Decorating & Design
The Lakehouse: Lynda Reeves Chooses Vintage Rugs For Her Four-Season Getaway
Updated on November 28, 2023

This is my story of designing our renovation of a century-old lakehouse in Ontario. Each month, I’ll offer a new chapter on the challenges and solutions, and a peek at our progress. You’ll be able to see the actual house come together on new episodes of our video series The Lakehouse.
When we bought our lakehouse and I realized that almost every room would present an envelope of caramel-toned wood walls, I needed to get a formula going in my head. What would the main elements be to furnish and decorate this house? The all-wood interior was new territory for me. One thing was for certain: old kilim and low-pile rugs would be a big part of the scheme. What better backdrop for the subtle beauty of those soulful rugs than the soft, light tones of the old fir floors?
My collection is composed of vintage rugs from Turkey, Morocco, Algeria, Afghanistan and Tunisia, with names like Herki, Khotan and Kars. Most are circa–1920 to 1950. They’re mostly kilims or “flatweaves,” and they’re usually classified as tribal rugs because their makers were members of nomadic tribes migrating through North Africa and the Middle East. I love them for their soulful patterns and soft, subtle coloring that natural dyes and years of gentle wear will produce. If you plan to collect and decorate with vintage rugs, choose by color palette and find patterns that look good laid side by side. Then, move rugs around and around your house until the sight lines reveal a pleasing array, and a great view clicks into place.

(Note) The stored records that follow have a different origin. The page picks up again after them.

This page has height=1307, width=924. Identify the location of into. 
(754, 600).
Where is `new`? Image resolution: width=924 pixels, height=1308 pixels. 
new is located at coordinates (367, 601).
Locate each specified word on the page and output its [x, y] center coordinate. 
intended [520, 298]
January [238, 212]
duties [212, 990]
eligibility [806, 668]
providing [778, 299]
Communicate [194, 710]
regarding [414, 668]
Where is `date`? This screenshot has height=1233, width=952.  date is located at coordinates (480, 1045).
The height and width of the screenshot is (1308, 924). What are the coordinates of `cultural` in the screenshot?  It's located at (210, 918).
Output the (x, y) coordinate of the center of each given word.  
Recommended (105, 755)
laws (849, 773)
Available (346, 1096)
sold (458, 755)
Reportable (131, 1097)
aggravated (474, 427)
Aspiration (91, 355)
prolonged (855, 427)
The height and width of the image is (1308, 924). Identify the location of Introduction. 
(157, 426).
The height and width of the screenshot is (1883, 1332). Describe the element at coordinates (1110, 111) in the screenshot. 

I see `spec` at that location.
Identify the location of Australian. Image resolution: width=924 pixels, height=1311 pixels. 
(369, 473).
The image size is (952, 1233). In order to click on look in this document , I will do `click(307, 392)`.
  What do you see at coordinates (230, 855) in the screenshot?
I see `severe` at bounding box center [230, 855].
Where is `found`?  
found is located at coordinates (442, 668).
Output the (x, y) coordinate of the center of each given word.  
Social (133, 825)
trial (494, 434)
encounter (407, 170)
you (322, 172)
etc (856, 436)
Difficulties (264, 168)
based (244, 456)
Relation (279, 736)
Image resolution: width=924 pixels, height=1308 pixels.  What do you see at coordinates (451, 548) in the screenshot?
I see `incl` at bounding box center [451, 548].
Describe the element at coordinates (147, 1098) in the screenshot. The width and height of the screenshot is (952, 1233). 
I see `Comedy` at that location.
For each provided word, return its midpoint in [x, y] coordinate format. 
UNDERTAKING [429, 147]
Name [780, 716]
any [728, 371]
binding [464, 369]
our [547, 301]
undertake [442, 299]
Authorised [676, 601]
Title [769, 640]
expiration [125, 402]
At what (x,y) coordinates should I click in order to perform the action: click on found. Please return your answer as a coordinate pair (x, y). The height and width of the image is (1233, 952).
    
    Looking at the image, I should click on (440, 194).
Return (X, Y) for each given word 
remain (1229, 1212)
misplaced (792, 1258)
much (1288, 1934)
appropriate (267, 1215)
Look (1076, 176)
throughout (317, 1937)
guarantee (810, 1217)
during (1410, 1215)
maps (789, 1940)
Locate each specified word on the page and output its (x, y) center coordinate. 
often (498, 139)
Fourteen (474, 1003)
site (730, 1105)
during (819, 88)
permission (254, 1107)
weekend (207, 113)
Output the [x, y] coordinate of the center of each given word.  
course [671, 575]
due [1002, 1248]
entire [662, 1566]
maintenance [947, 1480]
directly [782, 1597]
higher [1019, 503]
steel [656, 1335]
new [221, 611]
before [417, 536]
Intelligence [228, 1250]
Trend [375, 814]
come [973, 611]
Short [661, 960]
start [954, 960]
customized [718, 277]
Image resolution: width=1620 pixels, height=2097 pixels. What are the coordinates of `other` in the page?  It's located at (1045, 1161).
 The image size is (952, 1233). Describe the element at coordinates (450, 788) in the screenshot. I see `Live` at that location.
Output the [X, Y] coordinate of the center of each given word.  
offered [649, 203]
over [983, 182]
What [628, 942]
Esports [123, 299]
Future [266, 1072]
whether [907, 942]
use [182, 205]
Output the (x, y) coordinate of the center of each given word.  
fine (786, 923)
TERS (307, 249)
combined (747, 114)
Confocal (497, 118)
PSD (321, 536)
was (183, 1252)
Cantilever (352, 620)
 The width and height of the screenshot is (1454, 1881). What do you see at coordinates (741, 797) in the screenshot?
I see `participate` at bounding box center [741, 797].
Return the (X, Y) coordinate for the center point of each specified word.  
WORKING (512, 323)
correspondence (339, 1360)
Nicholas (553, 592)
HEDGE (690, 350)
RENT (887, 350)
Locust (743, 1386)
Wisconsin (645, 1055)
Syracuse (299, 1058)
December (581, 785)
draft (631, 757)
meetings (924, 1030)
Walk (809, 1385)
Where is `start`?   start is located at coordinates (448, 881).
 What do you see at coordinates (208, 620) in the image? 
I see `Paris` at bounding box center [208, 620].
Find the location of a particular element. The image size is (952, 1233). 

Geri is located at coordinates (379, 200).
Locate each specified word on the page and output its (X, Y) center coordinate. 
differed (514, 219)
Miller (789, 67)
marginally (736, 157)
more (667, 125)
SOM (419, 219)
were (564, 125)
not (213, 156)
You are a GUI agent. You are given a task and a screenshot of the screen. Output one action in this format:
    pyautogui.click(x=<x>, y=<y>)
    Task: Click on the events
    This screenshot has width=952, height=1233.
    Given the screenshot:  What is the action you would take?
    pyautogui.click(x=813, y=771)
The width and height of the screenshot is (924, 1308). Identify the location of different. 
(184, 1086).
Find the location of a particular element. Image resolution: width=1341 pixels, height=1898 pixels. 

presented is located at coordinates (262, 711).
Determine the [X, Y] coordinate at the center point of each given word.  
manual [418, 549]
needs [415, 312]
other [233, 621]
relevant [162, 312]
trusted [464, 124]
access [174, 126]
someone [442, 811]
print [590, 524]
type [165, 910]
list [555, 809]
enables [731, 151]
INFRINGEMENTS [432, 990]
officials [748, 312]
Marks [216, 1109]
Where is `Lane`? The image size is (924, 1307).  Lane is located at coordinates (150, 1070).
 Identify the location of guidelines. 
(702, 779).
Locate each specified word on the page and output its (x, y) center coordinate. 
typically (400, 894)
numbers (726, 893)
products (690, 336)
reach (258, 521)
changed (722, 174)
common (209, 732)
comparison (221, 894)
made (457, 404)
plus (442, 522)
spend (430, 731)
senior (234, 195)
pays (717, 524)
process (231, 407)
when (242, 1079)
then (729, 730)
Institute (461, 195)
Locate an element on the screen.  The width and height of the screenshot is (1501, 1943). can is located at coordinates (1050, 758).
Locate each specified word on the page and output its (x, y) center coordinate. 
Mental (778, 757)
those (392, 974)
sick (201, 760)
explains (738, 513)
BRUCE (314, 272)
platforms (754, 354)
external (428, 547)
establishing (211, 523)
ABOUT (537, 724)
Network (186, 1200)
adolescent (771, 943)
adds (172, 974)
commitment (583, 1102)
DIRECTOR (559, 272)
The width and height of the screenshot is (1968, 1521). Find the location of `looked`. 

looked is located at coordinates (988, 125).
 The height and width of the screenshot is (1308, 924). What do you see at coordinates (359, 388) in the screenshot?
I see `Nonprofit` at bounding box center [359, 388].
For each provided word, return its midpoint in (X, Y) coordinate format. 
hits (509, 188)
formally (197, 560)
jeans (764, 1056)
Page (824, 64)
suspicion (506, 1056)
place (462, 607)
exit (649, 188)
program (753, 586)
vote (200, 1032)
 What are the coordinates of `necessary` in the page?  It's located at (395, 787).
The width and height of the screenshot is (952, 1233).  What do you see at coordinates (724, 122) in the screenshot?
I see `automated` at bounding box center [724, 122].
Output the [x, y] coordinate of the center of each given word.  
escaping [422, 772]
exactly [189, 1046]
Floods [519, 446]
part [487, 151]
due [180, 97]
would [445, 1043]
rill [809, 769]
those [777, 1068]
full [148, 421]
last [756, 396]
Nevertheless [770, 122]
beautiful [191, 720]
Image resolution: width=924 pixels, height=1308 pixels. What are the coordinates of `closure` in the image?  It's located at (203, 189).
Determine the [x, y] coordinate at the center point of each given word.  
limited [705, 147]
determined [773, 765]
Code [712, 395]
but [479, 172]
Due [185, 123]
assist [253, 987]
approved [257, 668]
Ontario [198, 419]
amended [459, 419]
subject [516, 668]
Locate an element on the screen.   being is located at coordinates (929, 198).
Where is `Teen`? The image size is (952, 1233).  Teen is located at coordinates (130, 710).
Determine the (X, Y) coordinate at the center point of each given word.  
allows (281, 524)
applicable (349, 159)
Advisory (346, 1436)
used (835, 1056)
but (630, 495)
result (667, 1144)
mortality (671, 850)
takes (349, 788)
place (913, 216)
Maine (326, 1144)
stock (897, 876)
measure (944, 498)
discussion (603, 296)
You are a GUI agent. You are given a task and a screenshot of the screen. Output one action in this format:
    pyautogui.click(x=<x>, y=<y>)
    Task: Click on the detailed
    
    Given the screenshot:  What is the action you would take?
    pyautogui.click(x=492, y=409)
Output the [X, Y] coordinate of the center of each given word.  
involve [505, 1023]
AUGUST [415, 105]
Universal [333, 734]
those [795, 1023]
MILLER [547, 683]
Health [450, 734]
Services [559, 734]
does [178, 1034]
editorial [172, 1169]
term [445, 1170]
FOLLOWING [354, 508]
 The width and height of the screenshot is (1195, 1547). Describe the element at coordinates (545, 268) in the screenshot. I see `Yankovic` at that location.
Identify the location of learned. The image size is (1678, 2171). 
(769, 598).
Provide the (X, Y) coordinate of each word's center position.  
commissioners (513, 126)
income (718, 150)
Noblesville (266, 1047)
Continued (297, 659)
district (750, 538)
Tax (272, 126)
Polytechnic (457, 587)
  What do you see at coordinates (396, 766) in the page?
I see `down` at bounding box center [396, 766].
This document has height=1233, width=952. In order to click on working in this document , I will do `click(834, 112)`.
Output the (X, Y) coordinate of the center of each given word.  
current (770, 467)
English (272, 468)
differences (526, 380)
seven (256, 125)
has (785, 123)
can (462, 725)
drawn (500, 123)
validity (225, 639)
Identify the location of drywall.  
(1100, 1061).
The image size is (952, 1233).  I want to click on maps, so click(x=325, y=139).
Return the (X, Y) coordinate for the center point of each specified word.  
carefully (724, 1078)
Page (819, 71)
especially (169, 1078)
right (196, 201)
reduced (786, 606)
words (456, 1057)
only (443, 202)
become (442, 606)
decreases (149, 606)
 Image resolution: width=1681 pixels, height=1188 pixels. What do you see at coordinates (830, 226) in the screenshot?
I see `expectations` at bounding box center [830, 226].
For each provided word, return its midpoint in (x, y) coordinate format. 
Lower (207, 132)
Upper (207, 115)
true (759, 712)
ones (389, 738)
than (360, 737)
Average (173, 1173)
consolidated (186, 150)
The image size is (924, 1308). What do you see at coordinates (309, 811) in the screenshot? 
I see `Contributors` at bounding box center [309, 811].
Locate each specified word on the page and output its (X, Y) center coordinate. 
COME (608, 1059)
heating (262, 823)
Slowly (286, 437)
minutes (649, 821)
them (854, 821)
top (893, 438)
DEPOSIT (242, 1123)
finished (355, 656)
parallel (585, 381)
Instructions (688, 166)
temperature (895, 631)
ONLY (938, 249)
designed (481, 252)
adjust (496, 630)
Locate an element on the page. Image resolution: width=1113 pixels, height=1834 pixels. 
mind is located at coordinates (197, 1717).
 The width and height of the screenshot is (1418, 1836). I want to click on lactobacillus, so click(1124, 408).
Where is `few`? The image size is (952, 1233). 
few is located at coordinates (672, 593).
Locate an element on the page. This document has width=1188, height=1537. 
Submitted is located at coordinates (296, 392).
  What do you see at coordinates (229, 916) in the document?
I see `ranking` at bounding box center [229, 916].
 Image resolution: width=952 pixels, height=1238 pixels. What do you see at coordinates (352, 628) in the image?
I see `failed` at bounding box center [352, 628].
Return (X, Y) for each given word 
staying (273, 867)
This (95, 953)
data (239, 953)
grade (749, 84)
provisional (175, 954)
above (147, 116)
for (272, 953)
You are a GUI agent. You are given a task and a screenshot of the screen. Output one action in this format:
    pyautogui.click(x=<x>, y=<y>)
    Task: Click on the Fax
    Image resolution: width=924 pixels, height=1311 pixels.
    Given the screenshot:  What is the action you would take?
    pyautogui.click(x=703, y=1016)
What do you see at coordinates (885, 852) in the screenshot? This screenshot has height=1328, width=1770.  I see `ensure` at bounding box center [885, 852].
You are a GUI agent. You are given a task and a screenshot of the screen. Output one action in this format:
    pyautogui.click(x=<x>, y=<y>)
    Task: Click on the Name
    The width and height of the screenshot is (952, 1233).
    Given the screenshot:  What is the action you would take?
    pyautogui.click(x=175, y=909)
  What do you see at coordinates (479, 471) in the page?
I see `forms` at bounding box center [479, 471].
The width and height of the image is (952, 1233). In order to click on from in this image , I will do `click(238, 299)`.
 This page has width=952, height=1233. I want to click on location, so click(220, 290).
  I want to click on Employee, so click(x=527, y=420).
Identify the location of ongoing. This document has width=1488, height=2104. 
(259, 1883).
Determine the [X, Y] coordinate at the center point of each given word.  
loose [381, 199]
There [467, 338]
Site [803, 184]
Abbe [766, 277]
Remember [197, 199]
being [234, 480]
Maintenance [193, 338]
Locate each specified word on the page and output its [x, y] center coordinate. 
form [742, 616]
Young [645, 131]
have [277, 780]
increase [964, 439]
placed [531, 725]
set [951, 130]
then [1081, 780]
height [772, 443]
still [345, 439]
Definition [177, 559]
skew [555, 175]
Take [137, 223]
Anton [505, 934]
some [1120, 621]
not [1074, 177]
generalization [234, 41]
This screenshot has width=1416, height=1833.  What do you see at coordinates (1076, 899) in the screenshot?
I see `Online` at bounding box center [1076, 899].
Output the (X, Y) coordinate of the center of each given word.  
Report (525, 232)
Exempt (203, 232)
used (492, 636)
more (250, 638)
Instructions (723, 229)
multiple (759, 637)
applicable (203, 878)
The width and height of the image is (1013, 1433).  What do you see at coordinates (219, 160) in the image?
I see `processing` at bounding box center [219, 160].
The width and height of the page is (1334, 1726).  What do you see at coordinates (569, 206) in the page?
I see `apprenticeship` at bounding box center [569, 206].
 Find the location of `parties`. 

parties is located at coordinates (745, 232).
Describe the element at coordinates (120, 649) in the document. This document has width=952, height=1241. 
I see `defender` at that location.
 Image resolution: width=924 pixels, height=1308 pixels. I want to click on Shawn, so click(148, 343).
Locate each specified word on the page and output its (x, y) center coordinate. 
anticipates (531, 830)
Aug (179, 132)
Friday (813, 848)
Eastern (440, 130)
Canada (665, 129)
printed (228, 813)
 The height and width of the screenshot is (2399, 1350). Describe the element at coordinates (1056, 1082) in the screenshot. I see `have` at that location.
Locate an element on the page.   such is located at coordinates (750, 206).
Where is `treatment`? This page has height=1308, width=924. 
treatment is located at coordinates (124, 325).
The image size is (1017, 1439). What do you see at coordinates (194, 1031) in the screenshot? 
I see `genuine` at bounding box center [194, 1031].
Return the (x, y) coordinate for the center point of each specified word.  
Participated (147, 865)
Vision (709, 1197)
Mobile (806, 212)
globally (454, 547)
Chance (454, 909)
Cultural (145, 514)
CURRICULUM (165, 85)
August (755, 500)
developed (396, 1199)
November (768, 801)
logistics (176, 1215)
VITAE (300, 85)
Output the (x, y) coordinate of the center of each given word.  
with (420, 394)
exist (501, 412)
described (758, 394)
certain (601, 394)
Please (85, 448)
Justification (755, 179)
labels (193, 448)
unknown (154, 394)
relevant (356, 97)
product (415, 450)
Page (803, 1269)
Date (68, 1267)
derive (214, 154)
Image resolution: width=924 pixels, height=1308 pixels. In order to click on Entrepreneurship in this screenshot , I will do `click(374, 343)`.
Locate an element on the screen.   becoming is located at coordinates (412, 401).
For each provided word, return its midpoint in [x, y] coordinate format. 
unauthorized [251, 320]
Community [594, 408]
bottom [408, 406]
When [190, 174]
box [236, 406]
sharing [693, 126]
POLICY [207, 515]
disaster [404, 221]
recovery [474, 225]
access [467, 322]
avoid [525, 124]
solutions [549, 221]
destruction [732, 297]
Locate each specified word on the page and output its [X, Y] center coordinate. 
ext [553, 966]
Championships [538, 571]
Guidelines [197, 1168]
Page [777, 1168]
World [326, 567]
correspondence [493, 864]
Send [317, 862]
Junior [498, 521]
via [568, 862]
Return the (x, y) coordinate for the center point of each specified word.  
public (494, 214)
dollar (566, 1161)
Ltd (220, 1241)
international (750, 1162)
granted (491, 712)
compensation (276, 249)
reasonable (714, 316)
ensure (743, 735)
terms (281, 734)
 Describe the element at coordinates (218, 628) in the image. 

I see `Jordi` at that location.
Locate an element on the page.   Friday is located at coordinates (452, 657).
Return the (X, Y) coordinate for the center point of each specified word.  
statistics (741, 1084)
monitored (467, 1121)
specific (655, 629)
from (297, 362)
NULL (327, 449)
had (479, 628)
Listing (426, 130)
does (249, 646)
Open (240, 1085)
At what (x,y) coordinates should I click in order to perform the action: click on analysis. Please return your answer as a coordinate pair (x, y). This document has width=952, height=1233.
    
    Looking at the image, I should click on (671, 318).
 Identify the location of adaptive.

I come by my love of vintage rugs honestly. My first awareness came at age 15, when I was dragged to a carpet warehouse in Beirut to sit on piles of folded rugs while my mother and aunt spent hours shopping. I remember watching men unroll rugs, one after the other, while my aunt explained why none were right. I agreed.
And then, suddenly, a vibrant, geometric-patterned bold rug appeared and I told my mother that this was the one! No one else thought so, and that was the end of my rug odyssey until I became a decorator and collector of vintage rugs in the mid-1980s. This rug is an antique Turkish piece from my collection.

Since then, old rugs have been a passion and my collection has grown, but not enough to fill the lakehouse — especially the long hallways. I needed more runners. My first go-to place is always Elte. Over the years, I’ve learned to seek out their stash of vintage runners piled in a back corner. This is a vintage Herki runner from Elte, circa-1930.

Not all of my rugs and runners are vintage. This is a new hand-stitched runner from the Lemieux et Cie collection by Christiane Lemieux at Anthropologie.

When I’m lucky, I find some real beauties like the ones in this gallery. This is a vintage flatweave kilim from my collection. I still need a few more rugs, so the hunt is still on.

A new category of collecting has started, thanks to my friends Debra and Barry Campbell. Last week, Barry brought me three small mirrors in fabulous hand-carved frames that are part of a folk art tradition called tramp art. This technique of chip carving is believed to have been brought to North America by journeymen who had apprenticed under master carvers from Germany and Scandinavia.

Available materials give rise to craft forms and, in this case, empty cigar boxes, pine packing crates and other salvaged bits of wood were collected, layered, then chip carved and stained into beautiful boxes, frames and other objects.

By 1880, tramp art was a hugely popular art form and, here in Ontario, there are stories of new immigrants arriving in Kitchener-Waterloo and giving tramp art as gifts to thank their Amish and Mennonite hosts.

I love our tramp art frames. I may leave them as mirrors, or try framing fabric or old photos. I saw this done by Ralph Lauren for one of his dreamy cottage home collections in an ad, just last month. I kept the page in a file, not knowing what I was looking at, but now I do! That’s the best part of collecting — there’s always a story.